644・755にしても直らないときは権限を広げない
権限を変えても直らない場合、原因は別にあります。ここで755を775へ、さらに777へと広げると、原因が増えて元の状態も分からなくなります。
- 所有者が違う: FTP移行後や手動コピー後に起きやすい。サーバー会社へ対象パスを伝えて確認する
- 容量不足: 画像アップロードだけ失敗するなら、ディスク使用量とPHPの一時領域を確認する
- WAF・.htaccess: 403なら、セキュリティ機能やアクセス制御のログを見る
- プラグイン固有のフォルダ: キャッシュやバックアップ先は、プラグインの案内も確認する
- ファイルシステム方式: 更新時にFTP情報を毎回求められるなら、数値だけでなく所有者・実行ユーザーの問題を疑う
共用サーバーでは、利用者が所有者を変更できないことがあります。インターネットで見つけた
chown
コマンドを無理に試さず、サポートへ相談してください。
wp-config.phpと.htaccessは別扱いにする
wp-config.php
にはデータベース接続情報などが入っています。WordPress公式は400や440を例に挙げていますが、サーバーがその値で読めなければサイトが動きません。正常稼働中の値を、一般論だけで変更しないでください。
.htaccess
はパーマリンクなどに関係します。WordPress公式では644が通常必要な値として案内されていますが、こちらもサーバー構成で扱いが変わります。403や500エラーが出たときに、権限と中身を同時に変更しないことが大切です。
変更後は5項目を確認する
- 失敗していたアップロードや更新が完了する
- トップページと記事ページが表示される
- WordPress管理画面へ入れる
- 画像・CSSが欠けていない
- 変更した対象が記録どおりの値になっている
直らなかった場合は、対象パス、変更前後の値、エラー全文、発生時刻、直前に行った操作をサーバー会社へ伝えます。ログインパスワード、秘密鍵、
wp-config.php
の中身は送らないでください。
よくある質問
WordPressは全部644・755にすればよいですか?
一般的な目安では、通常ファイルは644、フォルダは755です。ただし、wp-config.phpやサーバー独自の実行方式は別です。サイト全体への一括適用ではなく、契約先の推奨値と現在値を確認してください。

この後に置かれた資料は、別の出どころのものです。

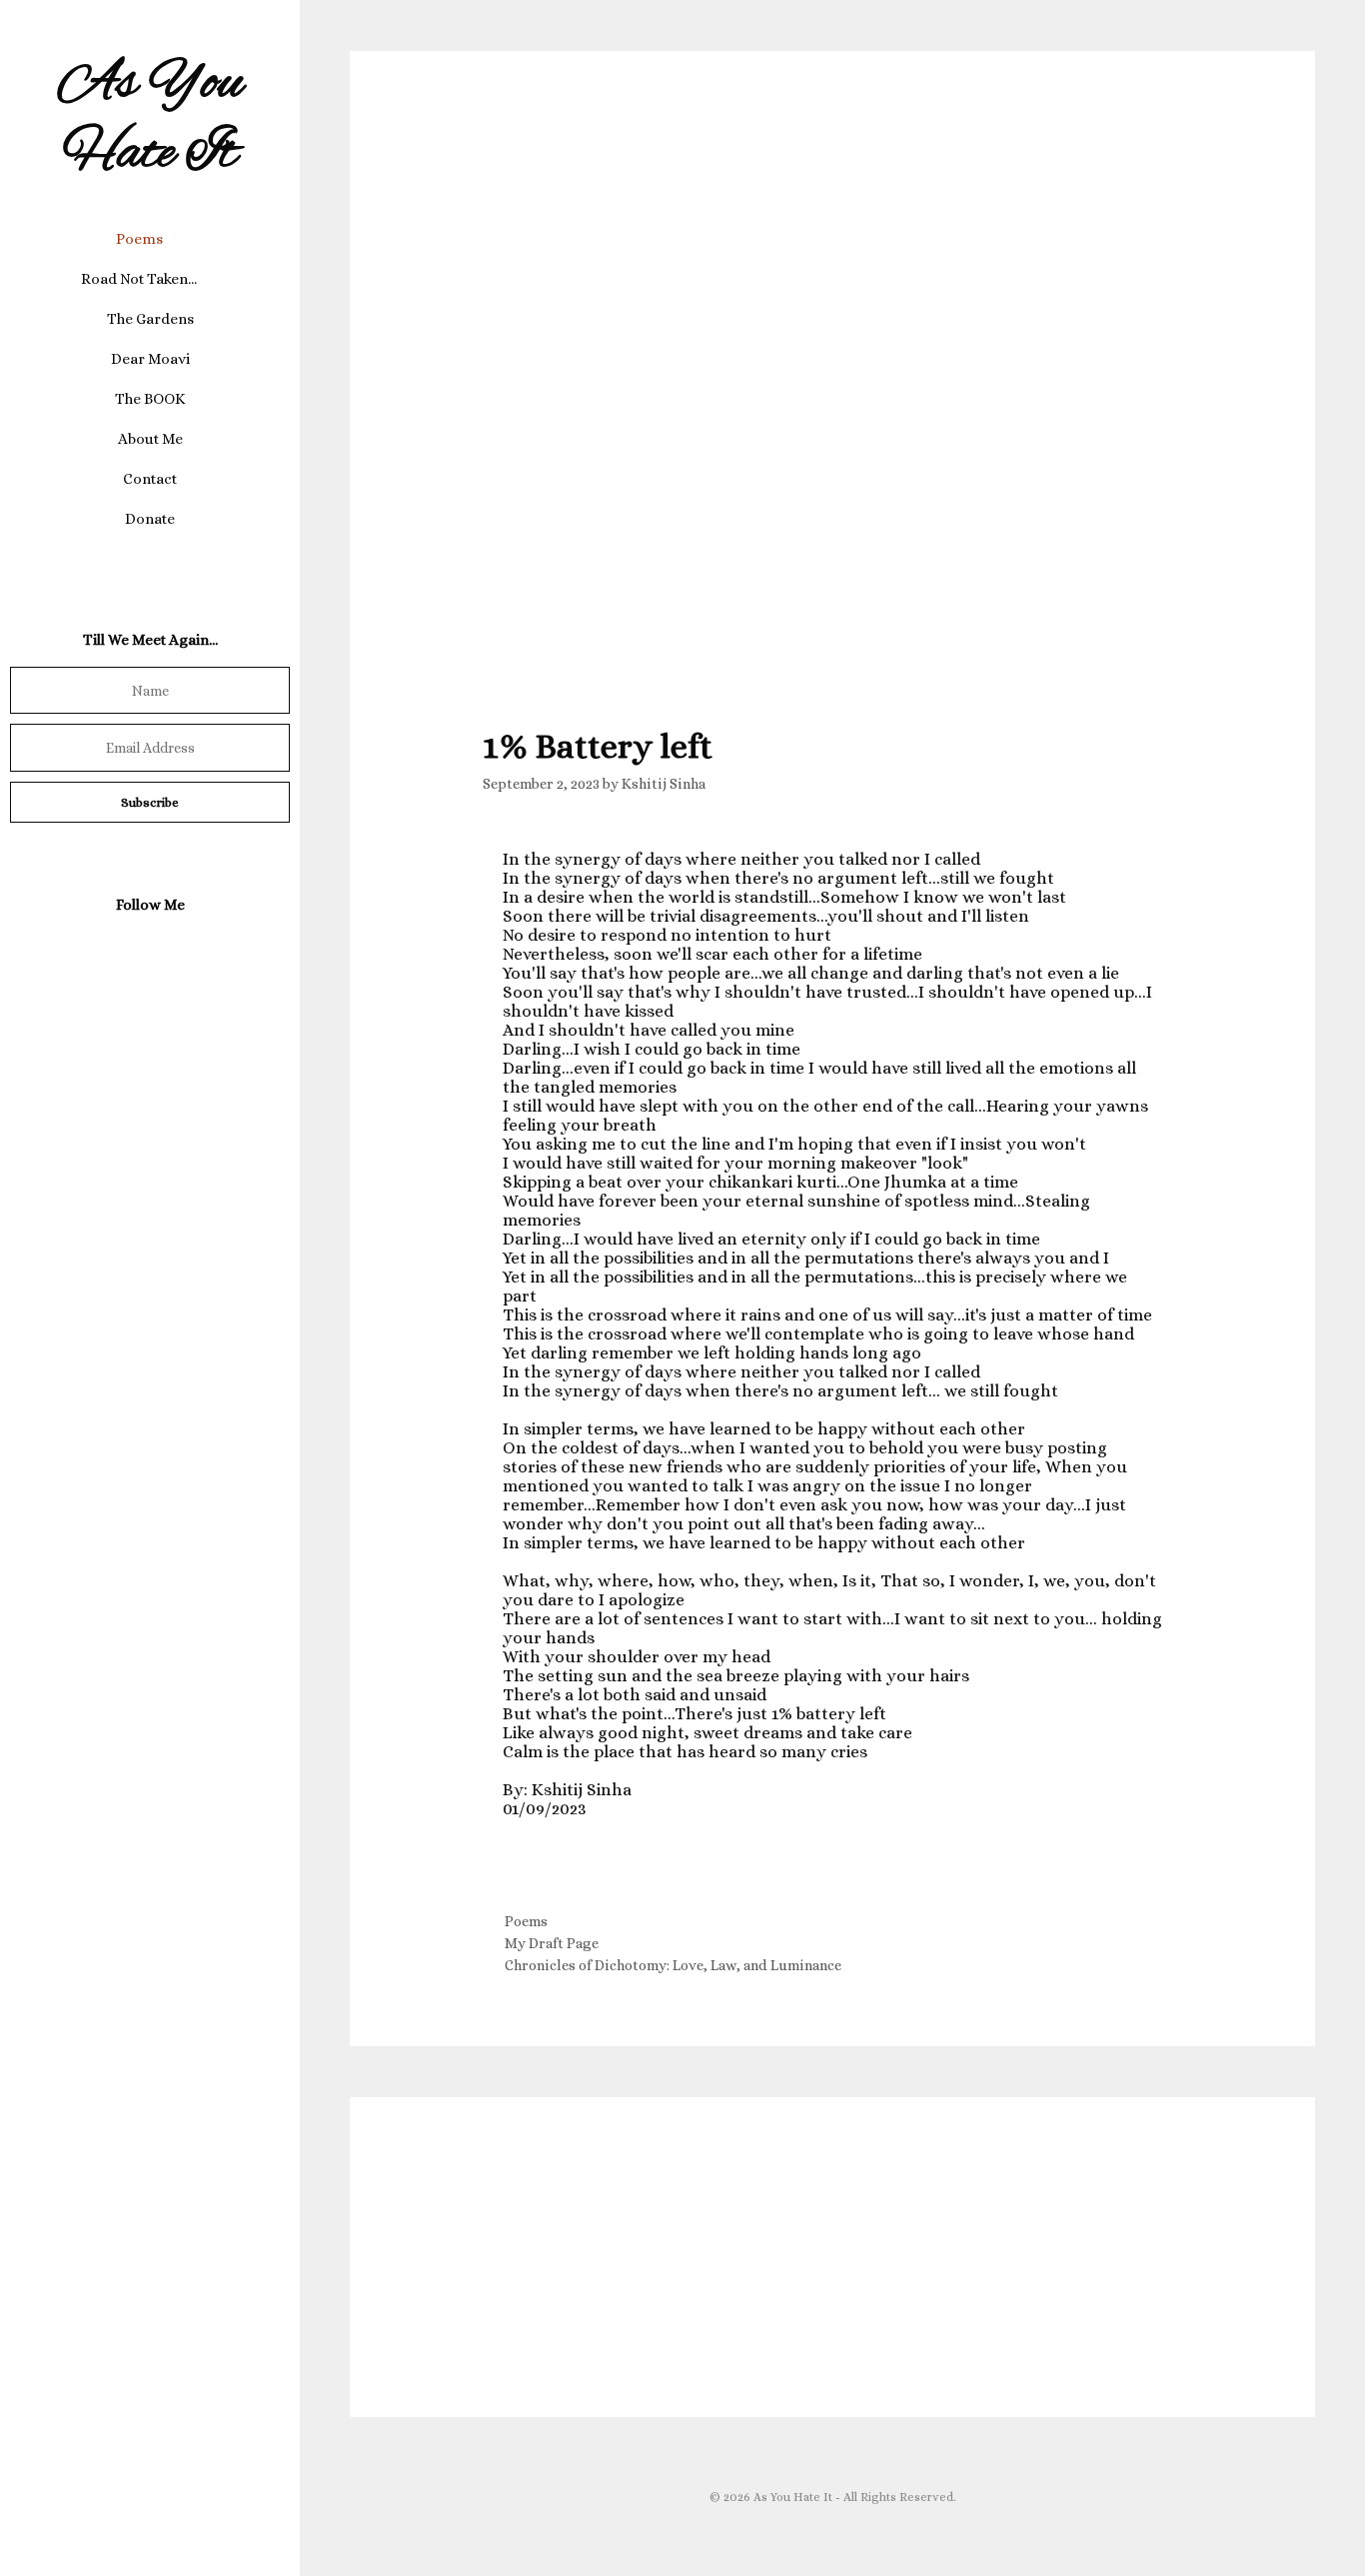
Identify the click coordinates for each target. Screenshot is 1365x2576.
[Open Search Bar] (150, 559)
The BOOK (150, 399)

一瞬だけ777にして、終わったら戻せば大丈夫ですか?
おすすめしません。777で直っても、書き込みが必要な利用者や所有者を特定できておらず、安全な解決にはなりません。対象を絞り、サーバー推奨値で直します。
権限変更でサイトが壊れることはありますか?
必要な読み取り・実行権限まで外すと、403や500エラー、画像やCSSの欠落が起こり得ます。変更前の値を記録し、一件ずつ変更・確認してください。
FTPソフトに権限変更の項目がありません
接続アカウントに変更権限がないか、サーバー側で制限されている可能性があります。別の値を試し続けず、サーバーのファイルマネージャーとサポートを確認します。
まとめ:数字を上げず、対象を絞って戻せるように直す
まず644・755を目安にする。でも一括変更せず、今の値とエラーの場所を残して、サーバーの推奨値を確認するんですね。
その順番なら、直らないときも戻れるよ。777で押し切らず、所有者や容量など別の原因へ切り替えて調べよう。
ファイル権限の修正は「大きい数字へ変える作業」ではありません。誰が書き込む必要があるのかを確認し、必要な場所だけを適切な値へ戻す作業です。不明な場合は現状を変えず、記録を添えて契約サーバーへ相談してください。